The debt ceiling acts as a preventative measure that blocks the Treasury from issuing any new bonds that would help fund activities of the federal government once a particular level of debt has been reached.
In August 2019, the debt level hit $22 trillion. It had been suspended until the end of July of this year.
Any new debt limit will have to include the additional borrowing the federal government did since the summer of 2019. The new cap is estimated to end up a little more than $28.5 trillion, according to the Congressional Budget Office.
On Monday, the Treasury sent notice to Congress that it had started its emergency measures. Regular payments to various retirement funds will be one of the things that will stop for now.
As Janet Yellen, the Treasury Secretary, told House Speaker Nancy Pelosi:
“I will be unable to fully invest the portion of the Civil Service Retirement and Disability Fund (CSRDF) not immediately required to pay beneficiaries, and that a ‘debt issuance suspension period’ will begin on Monday, August 2, 2021, and last through Thursday, September 30, 2021.
“I respectfully urge Congress to protect the full faith and credit of the United States by acting as soon as possible.”
In the past, Yellen told Pelosi that the trillions of dollars the federal government has spent recently, including for the multiple COVID-19 relief packages, make it hard for the Treasury to determine how long these “extraordinary measures” will be able to be sustained.
The U.S. government has never defaulted on any of its obligations.
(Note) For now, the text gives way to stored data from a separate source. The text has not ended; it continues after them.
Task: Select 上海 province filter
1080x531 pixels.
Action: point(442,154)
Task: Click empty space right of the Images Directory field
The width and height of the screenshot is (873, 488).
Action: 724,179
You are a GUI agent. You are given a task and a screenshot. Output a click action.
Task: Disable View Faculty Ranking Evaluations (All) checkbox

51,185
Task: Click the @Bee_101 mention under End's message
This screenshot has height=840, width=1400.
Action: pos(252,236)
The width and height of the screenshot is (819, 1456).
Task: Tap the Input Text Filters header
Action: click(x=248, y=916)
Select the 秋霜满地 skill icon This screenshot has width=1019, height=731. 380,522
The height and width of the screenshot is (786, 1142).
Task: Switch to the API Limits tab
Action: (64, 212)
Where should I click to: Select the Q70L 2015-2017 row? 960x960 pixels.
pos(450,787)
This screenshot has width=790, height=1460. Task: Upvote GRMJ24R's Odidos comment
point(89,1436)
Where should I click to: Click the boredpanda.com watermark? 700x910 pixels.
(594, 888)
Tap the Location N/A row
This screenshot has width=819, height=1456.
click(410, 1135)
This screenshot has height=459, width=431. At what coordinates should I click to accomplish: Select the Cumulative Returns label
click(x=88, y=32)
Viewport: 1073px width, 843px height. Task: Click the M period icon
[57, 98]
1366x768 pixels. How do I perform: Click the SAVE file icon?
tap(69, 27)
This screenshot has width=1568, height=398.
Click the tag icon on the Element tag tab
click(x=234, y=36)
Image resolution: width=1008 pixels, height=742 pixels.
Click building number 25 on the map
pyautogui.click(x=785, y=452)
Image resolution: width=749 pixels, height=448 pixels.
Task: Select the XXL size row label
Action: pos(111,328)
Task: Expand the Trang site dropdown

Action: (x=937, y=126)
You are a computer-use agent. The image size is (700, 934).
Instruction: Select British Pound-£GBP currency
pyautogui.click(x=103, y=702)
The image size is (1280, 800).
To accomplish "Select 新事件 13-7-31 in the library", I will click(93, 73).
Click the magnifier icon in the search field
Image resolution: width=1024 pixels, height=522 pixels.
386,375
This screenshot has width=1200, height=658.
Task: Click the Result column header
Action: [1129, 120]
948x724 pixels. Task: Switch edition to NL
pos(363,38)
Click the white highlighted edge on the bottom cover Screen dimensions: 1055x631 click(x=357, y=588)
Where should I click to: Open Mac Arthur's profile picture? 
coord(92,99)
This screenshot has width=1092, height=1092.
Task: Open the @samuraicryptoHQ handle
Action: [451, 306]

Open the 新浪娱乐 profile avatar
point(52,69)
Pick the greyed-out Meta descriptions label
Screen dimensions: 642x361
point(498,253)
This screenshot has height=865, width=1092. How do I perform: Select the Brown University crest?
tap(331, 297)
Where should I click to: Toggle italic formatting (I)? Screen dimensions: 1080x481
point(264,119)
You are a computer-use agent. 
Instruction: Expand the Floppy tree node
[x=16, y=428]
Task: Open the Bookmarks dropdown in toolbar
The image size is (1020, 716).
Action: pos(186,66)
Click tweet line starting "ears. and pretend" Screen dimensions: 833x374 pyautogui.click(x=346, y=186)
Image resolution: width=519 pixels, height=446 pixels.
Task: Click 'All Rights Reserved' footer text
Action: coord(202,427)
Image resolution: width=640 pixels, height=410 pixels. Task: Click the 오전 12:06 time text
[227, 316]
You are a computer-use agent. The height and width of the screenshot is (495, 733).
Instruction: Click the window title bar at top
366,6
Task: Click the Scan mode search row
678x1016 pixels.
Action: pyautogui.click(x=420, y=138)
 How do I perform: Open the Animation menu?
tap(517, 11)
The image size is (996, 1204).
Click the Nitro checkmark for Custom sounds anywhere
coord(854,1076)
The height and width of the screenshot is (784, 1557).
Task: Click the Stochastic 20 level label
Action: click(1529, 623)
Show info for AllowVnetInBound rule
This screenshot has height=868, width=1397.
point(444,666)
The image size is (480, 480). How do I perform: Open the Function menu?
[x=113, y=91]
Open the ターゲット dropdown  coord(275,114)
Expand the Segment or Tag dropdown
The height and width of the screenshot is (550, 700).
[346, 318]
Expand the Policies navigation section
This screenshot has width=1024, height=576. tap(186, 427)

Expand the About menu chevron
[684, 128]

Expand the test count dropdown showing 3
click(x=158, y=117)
But, economists say if it does so, it could spike interest rates overnight and have a disastrous effect on the overall economy.
As Karen Dynan, an economics professor at Harvard University, told CNBC last week:
“The government needs to have funds, for example, to pay interest on its debt, and if it were to stop paying interest, that could be extremely unsettling for financial markets.”
The money is used to send checks to Social Security recipients and to pay the government’s workers. As Dynan, who worked in the Treasury Department during the Obama administration, said:
“People depend on that money and could suffer a lot of hardship if they don’t get it as scheduled.”